Adding nodes with weights:

>>> G.add_nodes_from(nodes=["D", "E"], weights=[0.3, 0.6])
>>> G.nodes["D"]
{'weight': 0.3}
>>> G.nodes["E"]
{'weight': 0.6}
>>> G.nodes["A"]
{'weight': None}

copy()[source]¶

Returns a copy of the graph.

The copy method by default returns an independent shallow copy of the graph and attributes. That is, if an attribute is a container, that container is shared by the original an the copy. Use Python’s copy.deepcopy for new containers.

If as_view is True then a view is returned instead of a copy.

Notes

All copies reproduce the graph structure, but data attributes may be handled in different ways. There are four types of copies of a graph that people might want.

Deepcopy – A “deepcopy” copies the graph structure as well as all data attributes and any objects they might contain. The entire graph object is new so that changes in the copy do not affect the original object. (see Python’s copy.deepcopy)

Data Reference (Shallow) – For a shallow copy the graph structure is copied but the edge, node and graph attribute dicts are references to those in the original graph. This saves time and memory but could cause confusion if you change an attribute in one graph and it changes the attribute in the other. NetworkX does not provide this level of shallow copy.

Independent Shallow – This copy creates new independent attribute dicts and then does a shallow copy of the attributes. That is, any attributes that are containers are shared between the new graph and the original. This is exactly what dict.copy() provides. You can obtain this style copy using:

>>> G = nx.path_graph(5)
>>> H = G.copy()
>>> H = G.copy(as_view=False)
>>> H = nx.Graph(G)
>>> H = G.__class__(G)

Fresh Data – For fresh data, the graph structure is copied while new empty data attribute dicts are created. The resulting graph is independent of the original and it has no edge, node or graph attributes.
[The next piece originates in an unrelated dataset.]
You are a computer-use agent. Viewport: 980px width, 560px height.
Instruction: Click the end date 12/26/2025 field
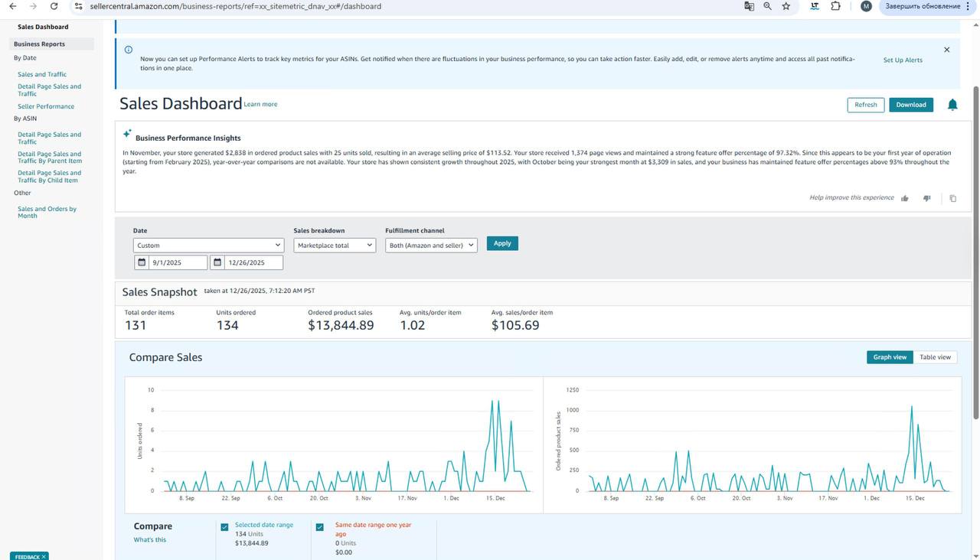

Fresh copies are not enabled. Instead use:

>>> H = G.__class__()
>>> H.add_nodes_from(G)
>>> H.add_edges_from(G.edges)

View – Inspired by dict-views, graph-views act like read-only versions of the original graph, providing a copy of the original structure without requiring any memory for copying the information.

See the Python copy module for more information on shallow and deep copies, https://docs.python.org/3/library/copy.html.

Parameters:: as_view (bool, optional (default=False)) – If True, the returned graph-view provides a read-only view of the original graph without actually copying any data.
Returns:: G – A copy of the graph.
Return type:: Graph

See also

to_directed: return a directed copy of the graph.

Examples

>>> G = nx.path_graph(4)  # or DiGraph, MultiGraph, MultiDiGraph, etc
>>> H = G.copy()

do(nodes: Hashable | Iterable[Hashable] | tuple[Hashable, Hashable], inplace=False)[source]¶

Applies the do operator to the graph and returns a new DAG with the transformed graph.

The do-operator, do(X = x) has the effect of removing all edges from the parents of X and setting X to the given value x.

Parameters:

nodes (list, array-like) – The names of the nodes to apply the do-operator for.
inplace (boolean (default: False)) – If inplace=True, makes the changes to the current object, otherwise returns a new instance.

Returns:

Modified DAG – A new instance of DAG modified by the do-operator

Return type:

pgmpy.base.DAG

Examples

Initialize a DAG

>>> graph = DAG()
>>> graph.add_edges_from([("X", "A"), ("A", "Y"), ("A", "B")])
>>> # Applying the do-operator will return a new DAG with the desired structure.
>>> graph_do_A = graph.do("A")
>>> # Which we can verify is missing the edges we would expect.
>>> graph_do_A.edges
OutEdgeView([('A', 'B'), ('A', 'Y')])

References

Causality: Models, Reasoning, and Inference, Judea Pearl (2000). p.70.

edge_strength(data, edges=None)[source]¶

Computes the strength of each edge in edges. The strength is bounded between 0 and 1, with 1 signifying strong effect.

The edge strength is defined as the effect size measure of a Conditional Independence test using the parents as the conditional set. The strength quantifies the effect of edge[0] on edge[1] after controlling for any other influence paths. We use a residualization-based CI test[1] to compute the strengths.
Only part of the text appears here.